(Stored data entries)
-*-*-

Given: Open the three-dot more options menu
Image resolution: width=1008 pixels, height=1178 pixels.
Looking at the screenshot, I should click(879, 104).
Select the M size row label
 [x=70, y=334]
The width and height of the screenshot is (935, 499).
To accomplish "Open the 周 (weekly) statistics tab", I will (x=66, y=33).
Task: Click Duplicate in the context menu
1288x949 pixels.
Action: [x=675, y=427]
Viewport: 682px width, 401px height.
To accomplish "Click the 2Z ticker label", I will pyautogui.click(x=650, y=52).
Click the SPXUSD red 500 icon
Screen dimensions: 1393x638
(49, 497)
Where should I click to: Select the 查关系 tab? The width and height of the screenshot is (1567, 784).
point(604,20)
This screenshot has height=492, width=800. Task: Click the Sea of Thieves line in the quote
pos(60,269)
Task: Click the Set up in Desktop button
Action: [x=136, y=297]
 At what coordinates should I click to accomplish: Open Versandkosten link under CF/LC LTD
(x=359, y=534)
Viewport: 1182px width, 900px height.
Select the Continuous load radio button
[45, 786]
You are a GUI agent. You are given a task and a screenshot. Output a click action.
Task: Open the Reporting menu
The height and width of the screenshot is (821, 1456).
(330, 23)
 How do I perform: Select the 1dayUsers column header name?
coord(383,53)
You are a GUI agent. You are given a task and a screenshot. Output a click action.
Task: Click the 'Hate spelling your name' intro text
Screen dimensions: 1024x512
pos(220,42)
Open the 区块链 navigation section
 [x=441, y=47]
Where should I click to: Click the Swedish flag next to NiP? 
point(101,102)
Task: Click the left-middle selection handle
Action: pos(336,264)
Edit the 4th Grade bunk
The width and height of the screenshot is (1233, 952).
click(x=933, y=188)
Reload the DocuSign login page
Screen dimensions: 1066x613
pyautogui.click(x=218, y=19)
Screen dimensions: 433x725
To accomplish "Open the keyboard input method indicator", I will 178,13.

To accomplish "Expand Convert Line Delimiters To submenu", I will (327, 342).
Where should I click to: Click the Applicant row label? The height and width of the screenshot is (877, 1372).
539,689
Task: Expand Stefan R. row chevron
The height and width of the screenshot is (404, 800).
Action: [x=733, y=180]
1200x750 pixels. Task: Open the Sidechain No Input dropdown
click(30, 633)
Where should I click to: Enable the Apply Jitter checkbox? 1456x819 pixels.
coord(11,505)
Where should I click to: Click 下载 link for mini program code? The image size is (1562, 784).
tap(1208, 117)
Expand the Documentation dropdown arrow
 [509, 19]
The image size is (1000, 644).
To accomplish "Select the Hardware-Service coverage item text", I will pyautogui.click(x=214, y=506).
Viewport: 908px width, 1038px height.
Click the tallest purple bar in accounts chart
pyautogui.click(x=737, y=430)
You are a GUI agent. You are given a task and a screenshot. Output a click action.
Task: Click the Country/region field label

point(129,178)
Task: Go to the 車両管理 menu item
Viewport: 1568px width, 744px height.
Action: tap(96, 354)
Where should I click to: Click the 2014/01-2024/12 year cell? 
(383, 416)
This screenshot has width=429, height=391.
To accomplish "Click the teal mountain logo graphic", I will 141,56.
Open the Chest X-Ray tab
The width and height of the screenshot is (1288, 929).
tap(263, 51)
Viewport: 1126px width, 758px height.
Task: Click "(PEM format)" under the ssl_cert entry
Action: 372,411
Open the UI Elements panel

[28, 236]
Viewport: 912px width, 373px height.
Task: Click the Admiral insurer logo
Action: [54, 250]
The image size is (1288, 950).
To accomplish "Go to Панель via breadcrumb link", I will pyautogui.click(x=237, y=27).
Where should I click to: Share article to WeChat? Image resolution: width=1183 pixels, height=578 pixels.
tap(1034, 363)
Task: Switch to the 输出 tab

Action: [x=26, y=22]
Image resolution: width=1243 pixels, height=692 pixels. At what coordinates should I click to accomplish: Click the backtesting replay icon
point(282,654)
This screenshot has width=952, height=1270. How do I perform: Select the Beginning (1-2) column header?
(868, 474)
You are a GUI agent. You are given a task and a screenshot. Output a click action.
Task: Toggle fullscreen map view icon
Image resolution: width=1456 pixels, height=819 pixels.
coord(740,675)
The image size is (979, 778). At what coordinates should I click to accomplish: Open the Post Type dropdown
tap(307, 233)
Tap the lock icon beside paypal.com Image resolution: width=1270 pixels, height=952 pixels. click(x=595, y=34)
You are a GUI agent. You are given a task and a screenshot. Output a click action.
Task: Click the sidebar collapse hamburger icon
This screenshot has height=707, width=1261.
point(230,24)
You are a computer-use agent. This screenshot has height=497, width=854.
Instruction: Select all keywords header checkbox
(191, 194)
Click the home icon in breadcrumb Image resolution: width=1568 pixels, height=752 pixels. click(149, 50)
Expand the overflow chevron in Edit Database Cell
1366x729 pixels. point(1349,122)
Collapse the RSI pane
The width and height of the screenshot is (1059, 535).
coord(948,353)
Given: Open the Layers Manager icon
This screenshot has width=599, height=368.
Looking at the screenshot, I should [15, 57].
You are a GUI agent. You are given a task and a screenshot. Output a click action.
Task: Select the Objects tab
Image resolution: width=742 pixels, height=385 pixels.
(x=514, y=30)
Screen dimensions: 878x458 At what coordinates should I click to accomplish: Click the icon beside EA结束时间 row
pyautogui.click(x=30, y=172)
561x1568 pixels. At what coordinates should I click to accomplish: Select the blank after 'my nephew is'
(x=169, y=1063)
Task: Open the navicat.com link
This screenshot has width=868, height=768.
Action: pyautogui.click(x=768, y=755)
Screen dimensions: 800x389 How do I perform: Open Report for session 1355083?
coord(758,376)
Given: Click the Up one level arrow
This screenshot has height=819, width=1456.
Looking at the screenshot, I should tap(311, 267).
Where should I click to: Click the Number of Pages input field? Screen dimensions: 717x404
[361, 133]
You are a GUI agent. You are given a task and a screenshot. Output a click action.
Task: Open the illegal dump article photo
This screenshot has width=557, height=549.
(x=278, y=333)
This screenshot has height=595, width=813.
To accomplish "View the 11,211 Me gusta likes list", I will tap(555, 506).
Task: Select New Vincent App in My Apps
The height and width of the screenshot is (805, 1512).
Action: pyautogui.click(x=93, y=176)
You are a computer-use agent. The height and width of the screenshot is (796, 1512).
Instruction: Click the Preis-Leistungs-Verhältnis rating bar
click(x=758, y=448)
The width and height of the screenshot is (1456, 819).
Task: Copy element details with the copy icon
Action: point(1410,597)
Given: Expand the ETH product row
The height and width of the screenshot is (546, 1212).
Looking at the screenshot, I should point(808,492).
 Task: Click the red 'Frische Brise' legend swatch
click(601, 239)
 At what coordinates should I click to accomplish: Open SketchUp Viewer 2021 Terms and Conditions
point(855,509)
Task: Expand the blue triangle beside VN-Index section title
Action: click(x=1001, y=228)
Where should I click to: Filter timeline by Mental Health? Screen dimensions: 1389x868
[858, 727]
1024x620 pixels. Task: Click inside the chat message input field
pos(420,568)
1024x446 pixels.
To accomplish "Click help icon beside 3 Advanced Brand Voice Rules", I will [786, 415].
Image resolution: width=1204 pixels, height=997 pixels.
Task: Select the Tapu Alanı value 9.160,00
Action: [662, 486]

-*-*-

REQUIRED WORK ::
Transcribe all of the entries above without changing anything, line for line.

WORKED SOLUTION ::
Given: Open the three-dot more options menu
Image resolution: width=1008 pixels, height=1178 pixels.
Looking at the screenshot, I should click(879, 104).
Select the M size row label
 [x=70, y=334]
The width and height of the screenshot is (935, 499).
To accomplish "Open the 周 (weekly) statistics tab", I will (x=66, y=33).
Task: Click Duplicate in the context menu
1288x949 pixels.
Action: [x=675, y=427]
Viewport: 682px width, 401px height.
To accomplish "Click the 2Z ticker label", I will pyautogui.click(x=650, y=52).
Click the SPXUSD red 500 icon
Screen dimensions: 1393x638
(49, 497)
Where should I click to: Select the 查关系 tab? The width and height of the screenshot is (1567, 784).
point(604,20)
This screenshot has height=492, width=800. Task: Click the Sea of Thieves line in the quote
pos(60,269)
Task: Click the Set up in Desktop button
Action: [x=136, y=297]
 At what coordinates should I click to accomplish: Open Versandkosten link under CF/LC LTD
(x=359, y=534)
Viewport: 1182px width, 900px height.
Select the Continuous load radio button
[45, 786]
You are a GUI agent. You are given a task and a screenshot. Output a click action.
Task: Open the Reporting menu
The height and width of the screenshot is (821, 1456).
(330, 23)
 How do I perform: Select the 1dayUsers column header name?
coord(383,53)
You are a GUI agent. You are given a task and a screenshot. Output a click action.
Task: Click the 'Hate spelling your name' intro text
Screen dimensions: 1024x512
pos(220,42)
Open the 区块链 navigation section
 [x=441, y=47]
Where should I click to: Click the Swedish flag next to NiP? 
point(101,102)
Task: Click the left-middle selection handle
Action: pos(336,264)
Edit the 4th Grade bunk
The width and height of the screenshot is (1233, 952).
click(x=933, y=188)
Reload the DocuSign login page
Screen dimensions: 1066x613
pyautogui.click(x=218, y=19)
Screen dimensions: 433x725
To accomplish "Open the keyboard input method indicator", I will 178,13.

To accomplish "Expand Convert Line Delimiters To submenu", I will (327, 342).
Where should I click to: Click the Applicant row label? The height and width of the screenshot is (877, 1372).
539,689
Task: Expand Stefan R. row chevron
The height and width of the screenshot is (404, 800).
Action: [x=733, y=180]
1200x750 pixels. Task: Open the Sidechain No Input dropdown
click(30, 633)
Where should I click to: Enable the Apply Jitter checkbox? 1456x819 pixels.
coord(11,505)
Where should I click to: Click 下载 link for mini program code? The image size is (1562, 784).
tap(1208, 117)
Expand the Documentation dropdown arrow
 [509, 19]
The image size is (1000, 644).
To accomplish "Select the Hardware-Service coverage item text", I will pyautogui.click(x=214, y=506).
Viewport: 908px width, 1038px height.
Click the tallest purple bar in accounts chart
pyautogui.click(x=737, y=430)
You are a GUI agent. You are given a task and a screenshot. Output a click action.
Task: Click the Country/region field label

point(129,178)
Task: Go to the 車両管理 menu item
Viewport: 1568px width, 744px height.
Action: tap(96, 354)
Where should I click to: Click the 2014/01-2024/12 year cell? 
(383, 416)
This screenshot has width=429, height=391.
To accomplish "Click the teal mountain logo graphic", I will 141,56.
Open the Chest X-Ray tab
The width and height of the screenshot is (1288, 929).
tap(263, 51)
Viewport: 1126px width, 758px height.
Task: Click "(PEM format)" under the ssl_cert entry
Action: 372,411
Open the UI Elements panel

[28, 236]
Viewport: 912px width, 373px height.
Task: Click the Admiral insurer logo
Action: [54, 250]
The image size is (1288, 950).
To accomplish "Go to Панель via breadcrumb link", I will pyautogui.click(x=237, y=27).
Where should I click to: Share article to WeChat? Image resolution: width=1183 pixels, height=578 pixels.
tap(1034, 363)
Task: Switch to the 输出 tab

Action: [x=26, y=22]
Image resolution: width=1243 pixels, height=692 pixels. At what coordinates should I click to accomplish: Click the backtesting replay icon
point(282,654)
This screenshot has width=952, height=1270. How do I perform: Select the Beginning (1-2) column header?
(868, 474)
You are a GUI agent. You are given a task and a screenshot. Output a click action.
Task: Toggle fullscreen map view icon
Image resolution: width=1456 pixels, height=819 pixels.
coord(740,675)
The image size is (979, 778). At what coordinates should I click to accomplish: Open the Post Type dropdown
tap(307, 233)
Tap the lock icon beside paypal.com Image resolution: width=1270 pixels, height=952 pixels. click(x=595, y=34)
You are a GUI agent. You are given a task and a screenshot. Output a click action.
Task: Click the sidebar collapse hamburger icon
This screenshot has height=707, width=1261.
point(230,24)
You are a computer-use agent. This screenshot has height=497, width=854.
Instruction: Select all keywords header checkbox
(191, 194)
Click the home icon in breadcrumb Image resolution: width=1568 pixels, height=752 pixels. click(149, 50)
Expand the overflow chevron in Edit Database Cell
1366x729 pixels. point(1349,122)
Collapse the RSI pane
The width and height of the screenshot is (1059, 535).
coord(948,353)
Given: Open the Layers Manager icon
This screenshot has width=599, height=368.
Looking at the screenshot, I should [15, 57].
You are a GUI agent. You are given a task and a screenshot. Output a click action.
Task: Select the Objects tab
Image resolution: width=742 pixels, height=385 pixels.
(x=514, y=30)
Screen dimensions: 878x458 At what coordinates should I click to accomplish: Click the icon beside EA结束时间 row
pyautogui.click(x=30, y=172)
561x1568 pixels. At what coordinates should I click to accomplish: Select the blank after 'my nephew is'
(x=169, y=1063)
Task: Open the navicat.com link
This screenshot has width=868, height=768.
Action: pyautogui.click(x=768, y=755)
Screen dimensions: 800x389 How do I perform: Open Report for session 1355083?
coord(758,376)
Given: Click the Up one level arrow
This screenshot has height=819, width=1456.
Looking at the screenshot, I should tap(311, 267).
Where should I click to: Click the Number of Pages input field? Screen dimensions: 717x404
[361, 133]
You are a GUI agent. You are given a task and a screenshot. Output a click action.
Task: Open the illegal dump article photo
This screenshot has width=557, height=549.
(x=278, y=333)
This screenshot has height=595, width=813.
To accomplish "View the 11,211 Me gusta likes list", I will tap(555, 506).
Task: Select New Vincent App in My Apps
The height and width of the screenshot is (805, 1512).
Action: pyautogui.click(x=93, y=176)
You are a computer-use agent. The height and width of the screenshot is (796, 1512).
Instruction: Click the Preis-Leistungs-Verhältnis rating bar
click(x=758, y=448)
The width and height of the screenshot is (1456, 819).
Task: Copy element details with the copy icon
Action: point(1410,597)
Given: Expand the ETH product row
The height and width of the screenshot is (546, 1212).
Looking at the screenshot, I should point(808,492).
 Task: Click the red 'Frische Brise' legend swatch
click(601, 239)
 At what coordinates should I click to accomplish: Open SketchUp Viewer 2021 Terms and Conditions
point(855,509)
Task: Expand the blue triangle beside VN-Index section title
Action: click(x=1001, y=228)
Where should I click to: Filter timeline by Mental Health? Screen dimensions: 1389x868
[858, 727]
1024x620 pixels. Task: Click inside the chat message input field
pos(420,568)
1024x446 pixels.
To accomplish "Click help icon beside 3 Advanced Brand Voice Rules", I will [786, 415].
Image resolution: width=1204 pixels, height=997 pixels.
Task: Select the Tapu Alanı value 9.160,00
Action: [662, 486]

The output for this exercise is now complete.